Dr. Reaven challenged the then prevailing theory that defective insulin secretion adequately explained the hyperglycemia of T2DM, postulating that insulin resistance might be as, or more, important.
He is a prolific writer of studies. Here’s just one (All obese individuals are not created equal: insulin resistance is the major determinant of cardiovascular disease in overweight/obese individuals) of his papers.
[Added 2017-11-30]: Another hero is Dr Kraft.
Related to the Kraft Test (Kristine Faerch, Adam Hulman, Thomas P.J. Solomon. Heterogeneity of Pre-diabetes and Type 2 Diabetes: Implications for Prediction, Prevention and Treatment Responsiveness. Current Diabetes Reviews, Volume 12 , Issue 1 , 2016).

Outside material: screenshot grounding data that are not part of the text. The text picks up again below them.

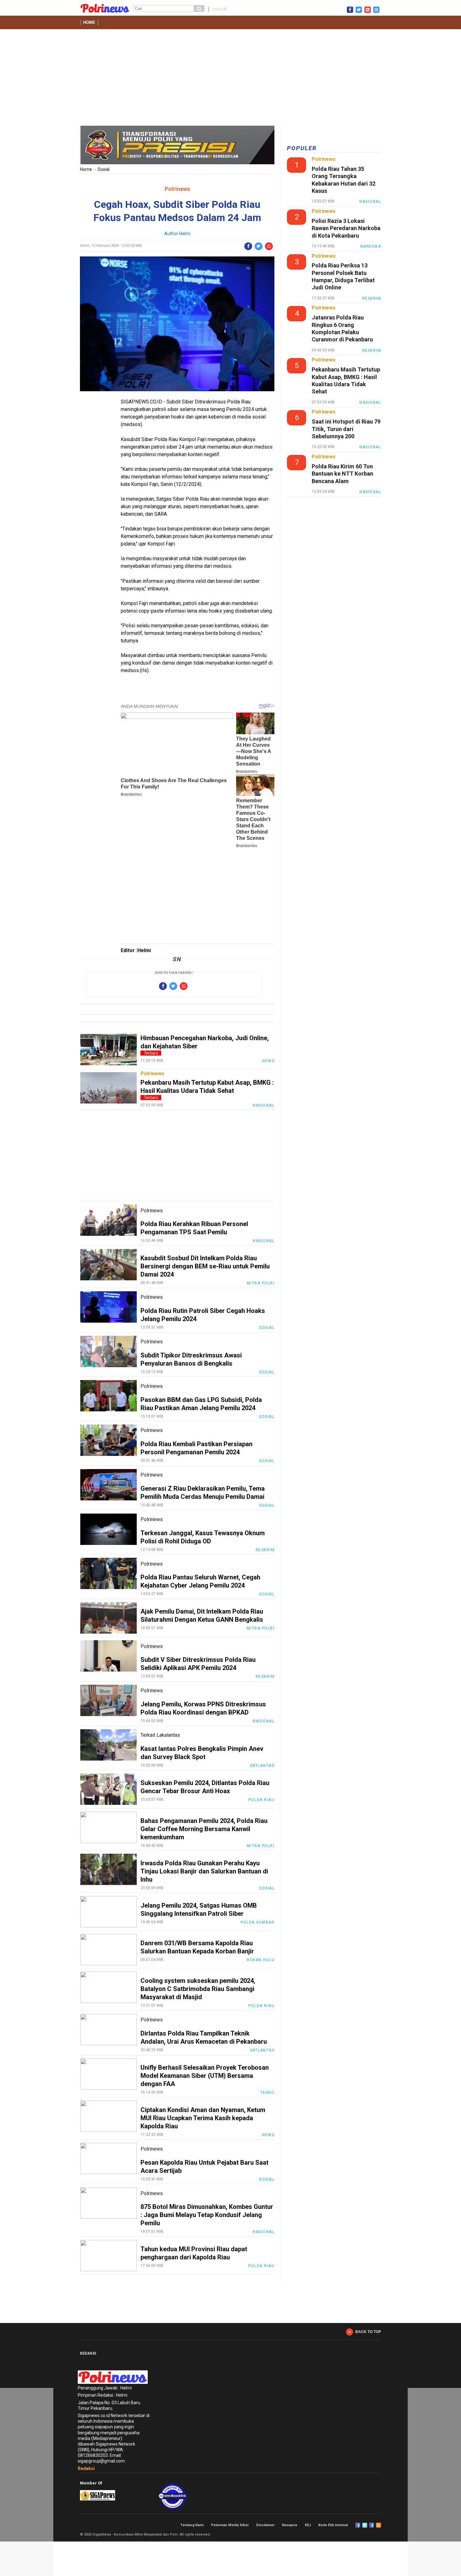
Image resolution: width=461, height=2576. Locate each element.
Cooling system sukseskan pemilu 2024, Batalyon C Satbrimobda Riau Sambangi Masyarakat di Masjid (197, 1989)
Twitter (364, 2525)
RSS (378, 2525)
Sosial (103, 169)
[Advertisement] (230, 79)
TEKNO (267, 2092)
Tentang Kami (192, 2525)
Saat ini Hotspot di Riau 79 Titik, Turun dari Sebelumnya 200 (346, 429)
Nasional (263, 1105)
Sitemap (371, 2525)
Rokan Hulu (260, 1960)
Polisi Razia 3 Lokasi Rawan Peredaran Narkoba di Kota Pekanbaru (346, 228)
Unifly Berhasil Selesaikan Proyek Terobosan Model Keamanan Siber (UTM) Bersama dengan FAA (204, 2076)
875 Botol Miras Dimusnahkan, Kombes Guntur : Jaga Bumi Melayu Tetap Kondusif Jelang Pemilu (206, 2215)
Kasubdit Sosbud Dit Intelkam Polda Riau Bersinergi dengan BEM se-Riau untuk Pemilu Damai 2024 (205, 1266)
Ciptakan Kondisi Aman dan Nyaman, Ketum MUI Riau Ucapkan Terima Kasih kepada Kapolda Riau (202, 2118)
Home (89, 22)
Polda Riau (261, 1800)
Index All (219, 9)
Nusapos (289, 2525)
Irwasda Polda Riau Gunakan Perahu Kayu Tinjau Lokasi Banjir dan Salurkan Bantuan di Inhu (204, 1871)
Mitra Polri (261, 1283)
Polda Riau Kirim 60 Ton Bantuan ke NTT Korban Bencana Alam (342, 473)
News (268, 1061)
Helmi (184, 233)
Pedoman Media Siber (230, 2525)
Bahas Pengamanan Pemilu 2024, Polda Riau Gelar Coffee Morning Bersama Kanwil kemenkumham (204, 1829)
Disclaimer (265, 2525)
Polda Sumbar (257, 1922)
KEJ (308, 2525)
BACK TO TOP (368, 2332)
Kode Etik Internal (333, 2525)
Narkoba (370, 246)
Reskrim (265, 1550)
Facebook (357, 2525)
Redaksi (86, 2468)
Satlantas (262, 1765)
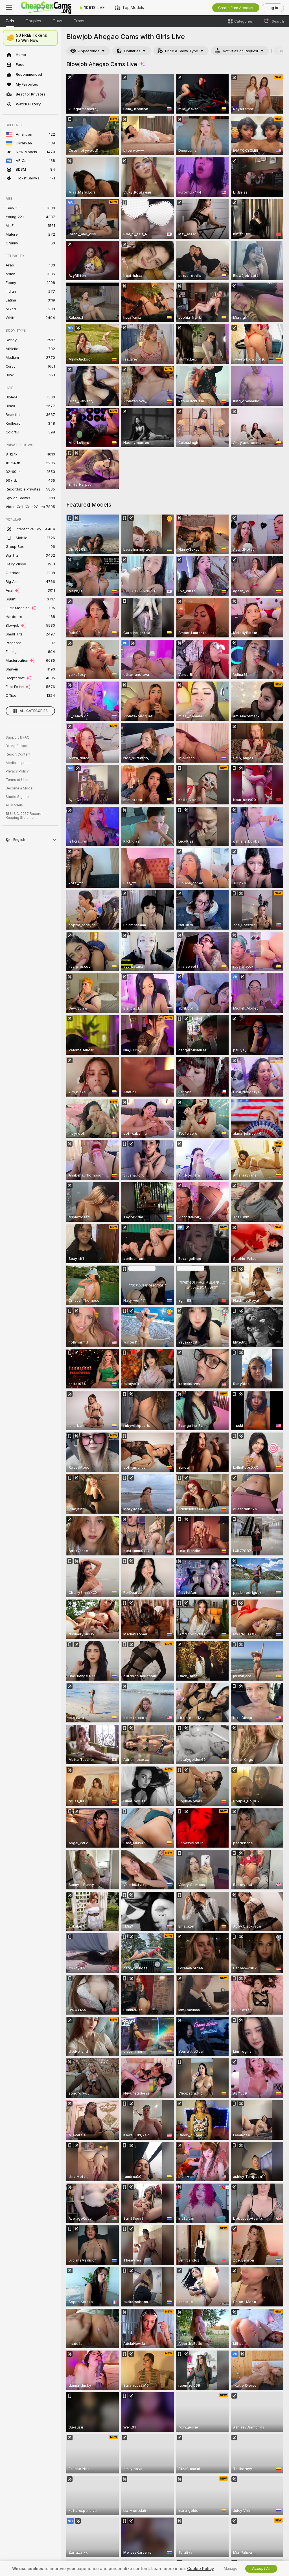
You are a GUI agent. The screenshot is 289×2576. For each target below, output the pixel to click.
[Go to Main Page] (46, 7)
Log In (273, 8)
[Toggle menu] (9, 7)
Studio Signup (17, 797)
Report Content (18, 754)
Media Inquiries (18, 763)
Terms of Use (17, 780)
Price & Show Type (181, 51)
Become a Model (19, 788)
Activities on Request (240, 51)
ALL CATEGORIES (34, 711)
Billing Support (18, 746)
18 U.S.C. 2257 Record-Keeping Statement (24, 816)
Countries (132, 51)
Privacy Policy (17, 771)
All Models (14, 805)
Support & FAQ (18, 737)
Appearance (88, 51)
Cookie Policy (200, 2568)
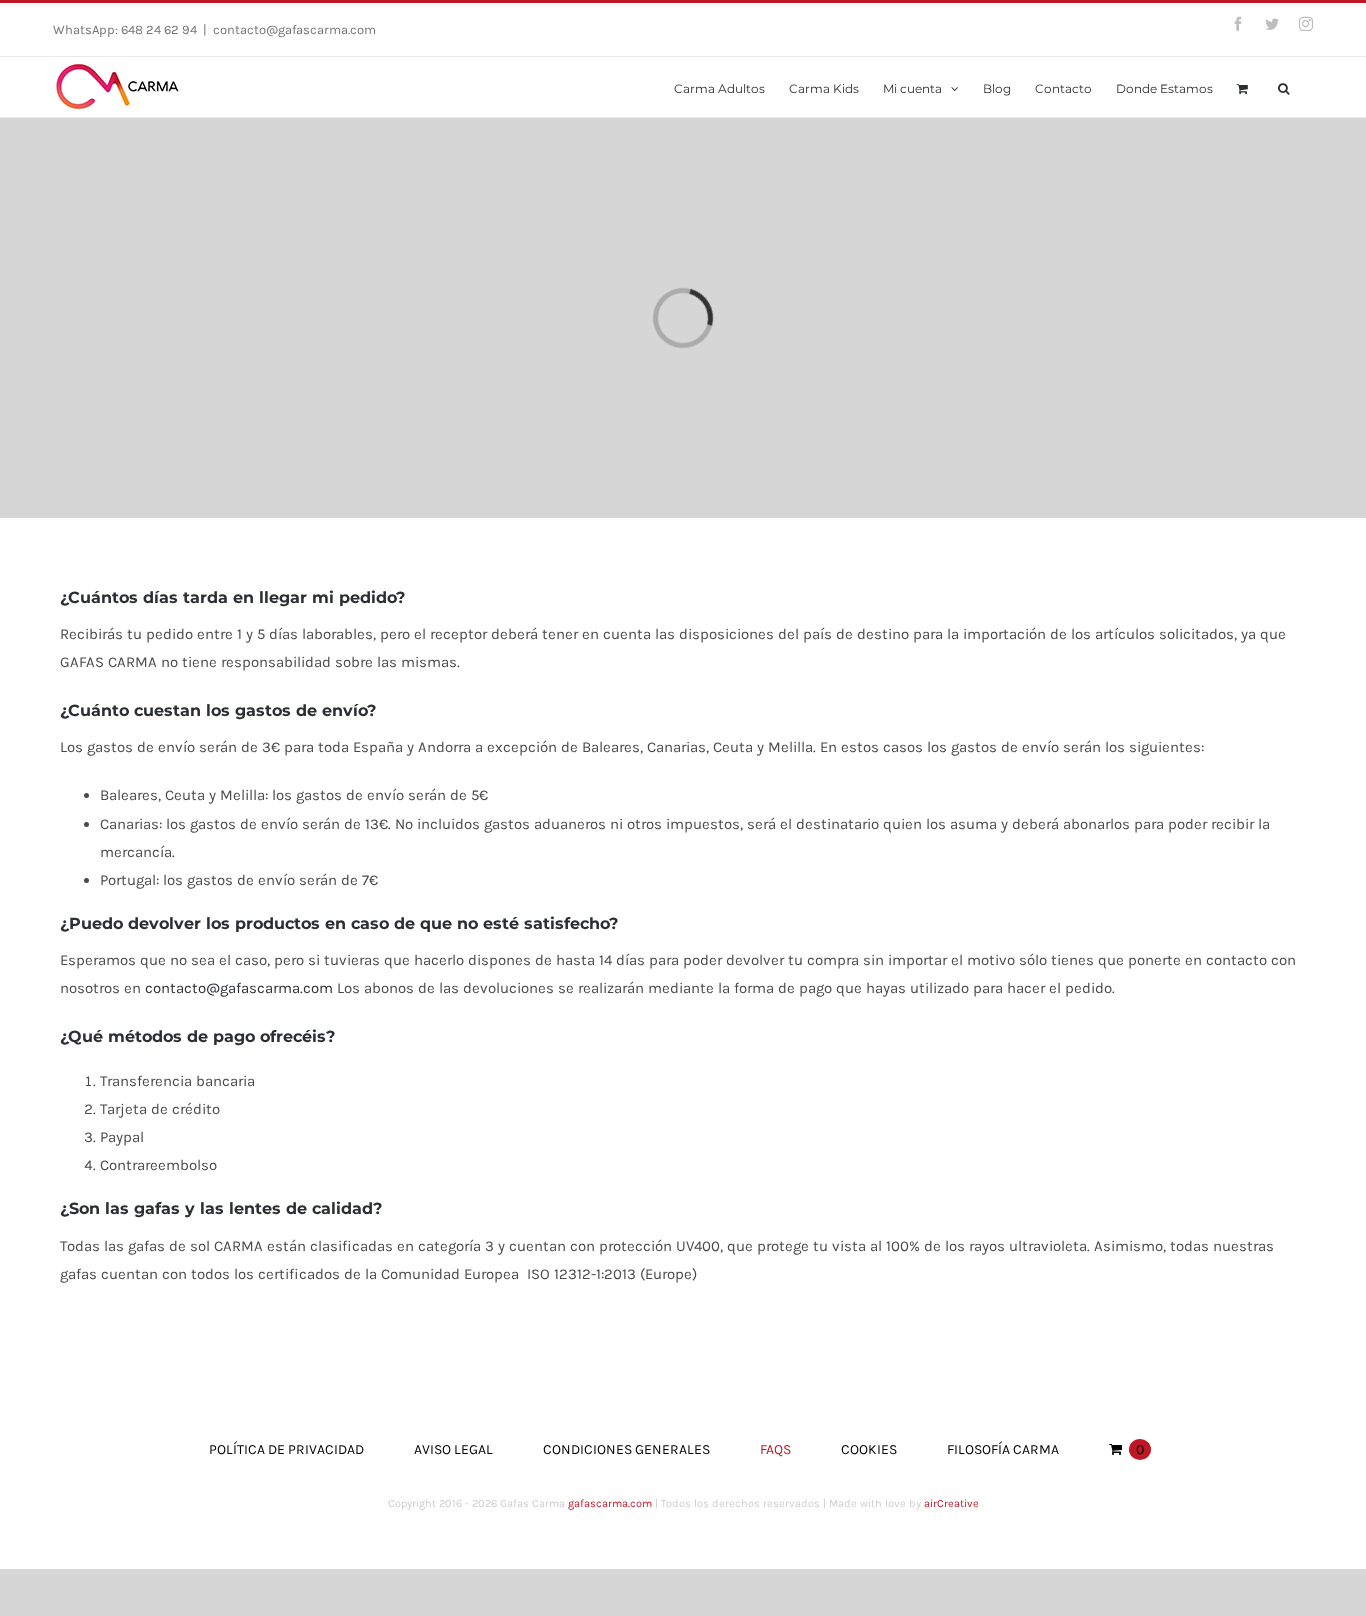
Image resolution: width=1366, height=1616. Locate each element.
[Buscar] (1283, 87)
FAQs (775, 1449)
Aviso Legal (453, 1449)
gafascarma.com (610, 1503)
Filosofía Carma (1003, 1449)
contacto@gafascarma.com (294, 29)
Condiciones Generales (626, 1449)
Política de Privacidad (286, 1449)
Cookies (869, 1449)
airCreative (951, 1503)
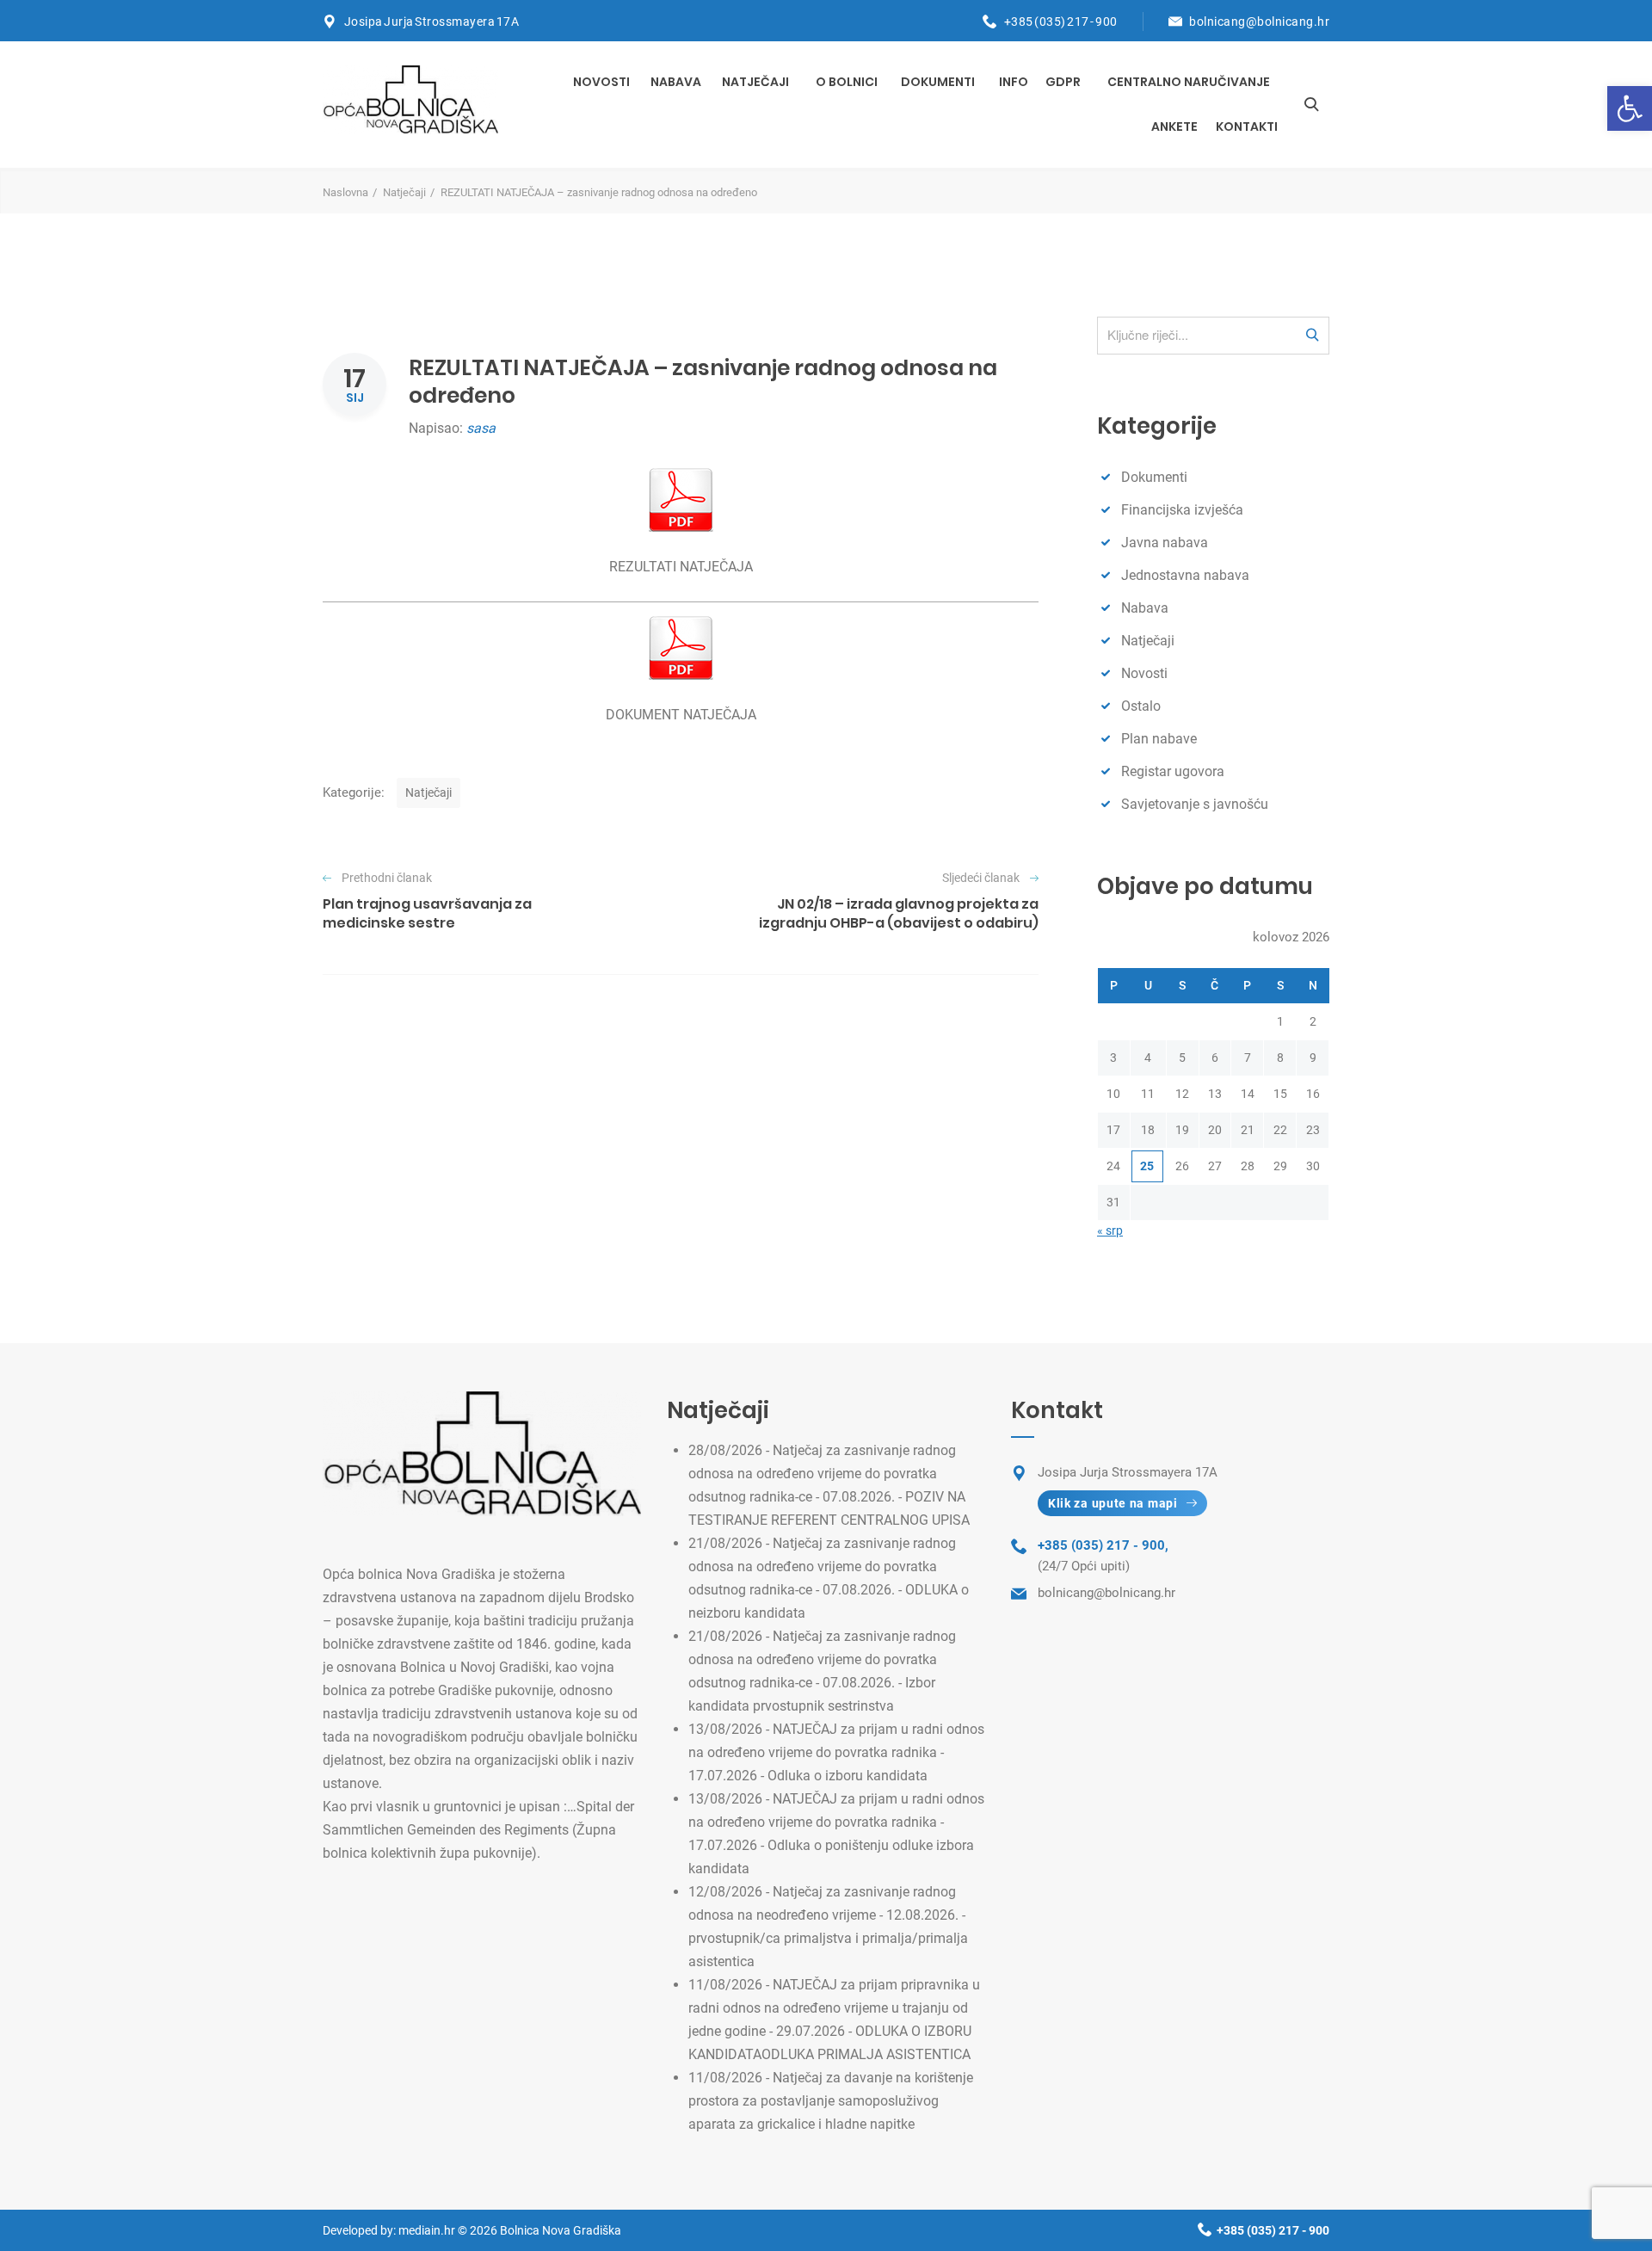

We aimed to examine heterogeneity in glucose response curves during an oral glucose tolerance test with multiple measurements and to compare cardiometabolic risk profiles between identified glucose response curve groups. We analyzed data from 1,267 individuals without diabetes from five studies in Denmark, the Netherlands and the USA. Each study included between 5 and 11 measurements at different time points during a 2-h oral glucose tolerance test, resulting in 9,602 plasma glucose measurements. Latent class trajectories with a cubic specification for time were fitted to identify different patterns of plasma glucose change during the oral glucose tolerance test. Cardiometabolic risk factor profiles were compared between the identified groups. Using latent class trajectory analysis, five glucose response curves were identified. Despite similar fasting and 2-h values, glucose peaks and peak times varied greatly between groups, ranging from 7–12 mmol/L, and 35–70 min. The group with the lowest and earliest plasma glucose peak had the lowest estimated cardiovascular risk, while the group with the most delayed plasma glucose peak and the highest 2-h value had the highest estimated risk. One group, with normal fasting and 2-h values, exhibited an unusual profile, with the highest glucose peak and the highest proportion of smokers and men. The heterogeneity in glucose response curves and the distinct cardiometabolic risk profiles may reflect different underlying physiologies. Our results warrant more detailed studies to identify the source of the heterogeneity across the different phenotypes and whether these differences play a role in the development of type 2 diabetes and cardiovascular disease.